I have successfully created a node server that uses the WSSharedDoc class from utils.js from y-websocket-server. I am running a spawned process that writes its stdout to a document that then syncs up (beautifully) with a client browser. This is the node side updater:

//get the right document
  output = utils.docs.get(data['code']).getText('output')

//clear the document before starting spawn
  output.delete(0,output.length);

//spawn process
  ps[data['code']] = spawn("python3",[`-u`,`code/${data['code']}.py`])

//stream spawned process into ytext
  ps[data['code']].stdout.on('data',(data) => {output.insert(output.length,`${data}`)
  })

And this is the client listener

const yO = ydoc.getText('output')
yO.observe(event => { $("#output").html(yO.toString());})

So long as a client is open, this works beautifully and the spawned stream updates in the browser in real time. But if I close all clients, the spawned process continues, but the ytext in the WSSharedDoc no longer receives the updates. If I restart the process with the client attached it works fine. To be clear, if I have multiple browser windows open the spawn stream updates continute, but if I close all browsers and then reopen I only see the ytext as recent as the last browser tab was closed.

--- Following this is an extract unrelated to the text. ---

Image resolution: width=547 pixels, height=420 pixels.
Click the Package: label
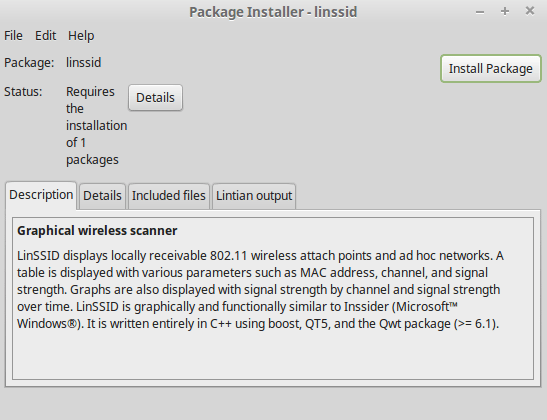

I am guessing there is some flag that prevents the ytext from receiving updates if there is no client attached to the websocketserver, if so how can I override

Thanks for taking the time to help me.

Sometimes typing out the problem and then eating a bag of potato chips brings clarity. Upon inspection of utils.js I found

    if (doc.conns.size === 0 && persistence !== null) {
      // if persisted, we store state and destroy ydocument
      persistence.writeState(doc.name, doc).then(() => {
        doc.destroy()
      })

I changed the 0 to -1 and voila, hacky hacky worky worky. But I’m guessing this is going to bite me later. Curious how. Any advice would be most appreciated.

For this type of application you probably want to create a client that connects to a server. The client can be a nodejs process (see https://github.com/yjs/y-websocket#client-code-in-nodejs). The node application that uses input from python connects to the default y-websocket server.

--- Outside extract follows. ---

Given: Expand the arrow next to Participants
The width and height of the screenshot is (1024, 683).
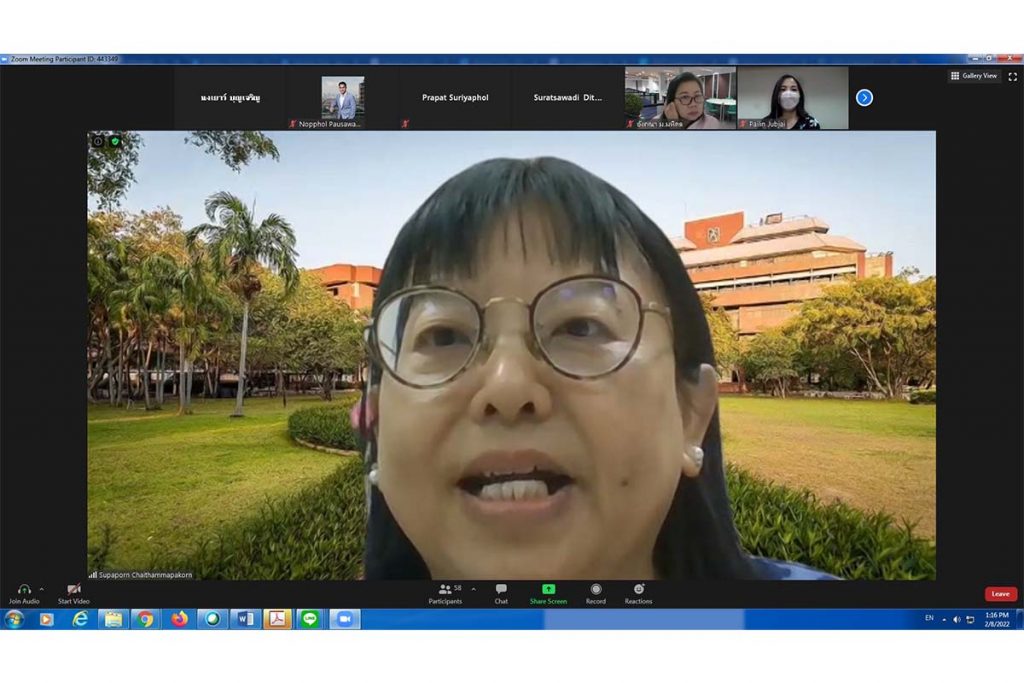Looking at the screenshot, I should click(473, 589).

If you never want to close rooms, you can also just disable the if-condition, like you are already doing. In that case, just remove the if-condition including its content.

Thanks @dmonad: my challenge is that I want to serve websocket-server from the same express instance and I don’t know now how to connect to myself in that context. I suppose my hack is the functional equivalent.

Anyway appreciate your time, and the more I use Y.js the better it gets. Really appreciate your effort and talent here.